Configuring Keystore and Truststore Information for Inbound Messages
You might want to configure API Gateway to refer to a default keystore, truststore, or both, before deploying any SOAP message flows that require signature, encryption, X.509 authentication, and so on, as configured in the Inbound Auth - Message policy. The default keystore and truststore are that you want API Gateway to use for the incoming secured messages.
To configure keystore and truststore settings for inbound messages
1. Expand the menu options icon , in the title bar, and select Administration. 2. Select Security > Keystore/Truststore.

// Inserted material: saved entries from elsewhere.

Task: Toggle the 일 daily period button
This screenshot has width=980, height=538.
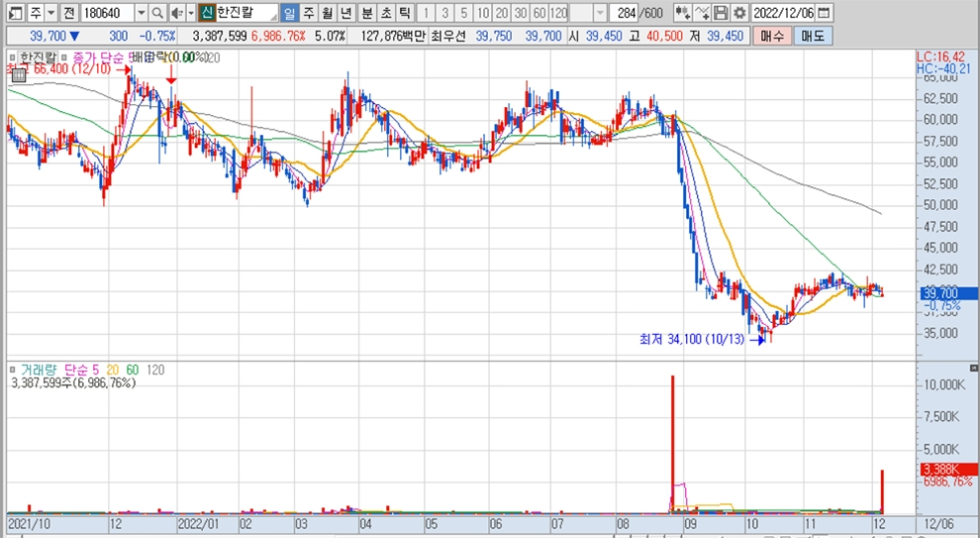Action: pyautogui.click(x=288, y=13)
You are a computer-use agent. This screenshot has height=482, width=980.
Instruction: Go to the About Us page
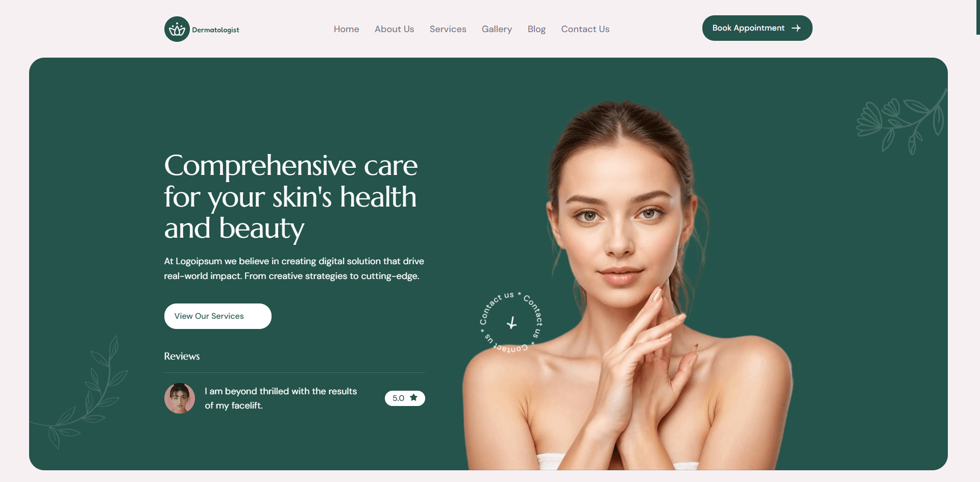[x=394, y=29]
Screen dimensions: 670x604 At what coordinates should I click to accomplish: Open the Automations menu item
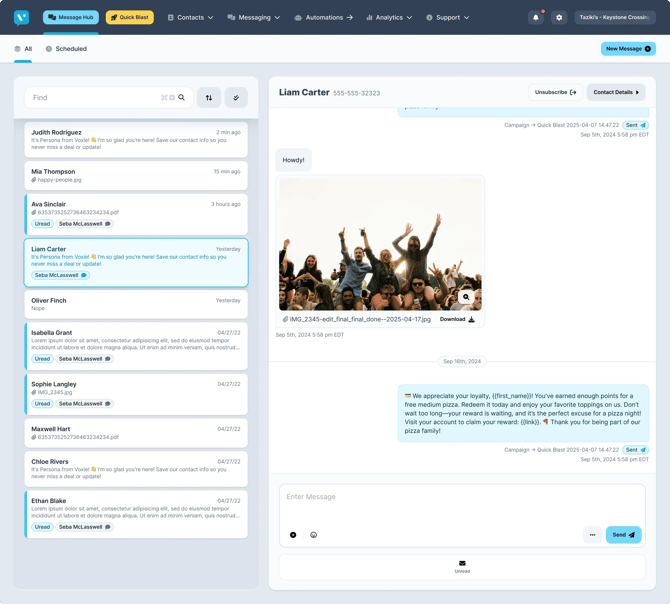[x=323, y=18]
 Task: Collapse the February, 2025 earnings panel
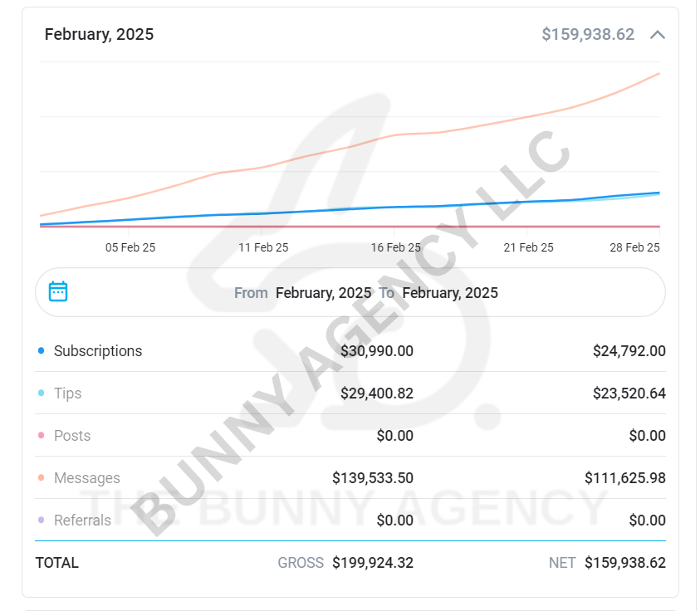click(658, 35)
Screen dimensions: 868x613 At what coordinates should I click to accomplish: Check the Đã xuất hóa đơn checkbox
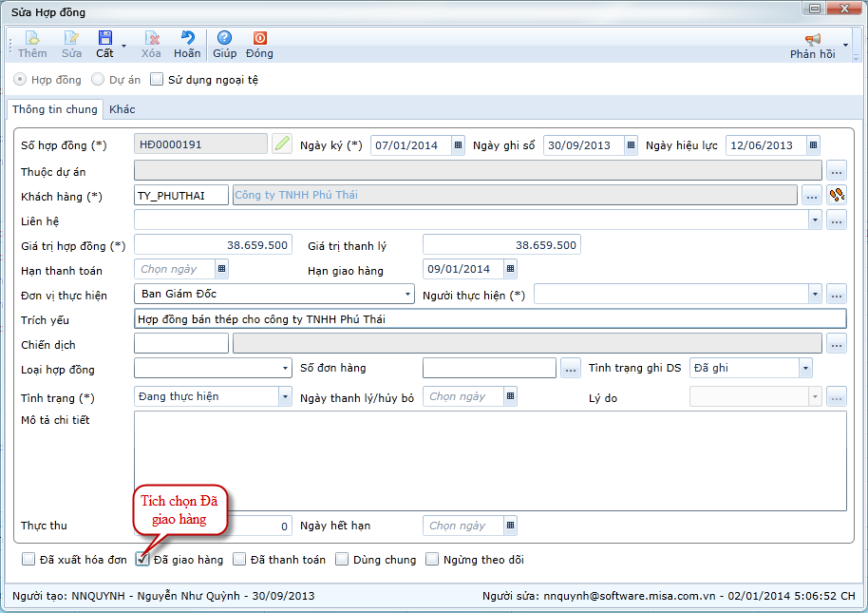tap(28, 560)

A list of existing keystores and truststores loaded during startup, and those created in API Gateway and the corresponding details appears.
3. To configure API Gateway's default keystore and truststore alias for incoming secured messages, provide the following information in the Configure keystore and truststore settings for inbound messages section:
Field | Description |
Keystore alias | Select a keystore that API Gateway uses for incoming message-level security. Lists all available keystores. If you have not configured any keystore, the list is empty. |
Key alias (signing) | Select the alias for the private key to sign the outgoing response from API Gateway to the original client. This alias value validates the inbound requests to API Gateway and signs the outgoing response from API Gateway to the original client. This field is auto-populated based on the selected keystore alias. It lists all the aliases available in the chosen keystore. If there are no configured keystores, this field is empty. |
Truststore alias | The alias for the truststore that contains the list of CA certificates that API Gateway uses to validate the trust relationship with the client. |
4. Click Save.
Post-requisites
While securing the SOAP APIs using WS-Security policies, perform the following:
1. Restart the server after configuring keystore and truststore information for the configuration to take effect.
2. Deactivate the APIs that have Inbound Auth - Message policy enforced.
3. Update the keystore and truststore configuration.
4. Activate the APIs that were deactivated.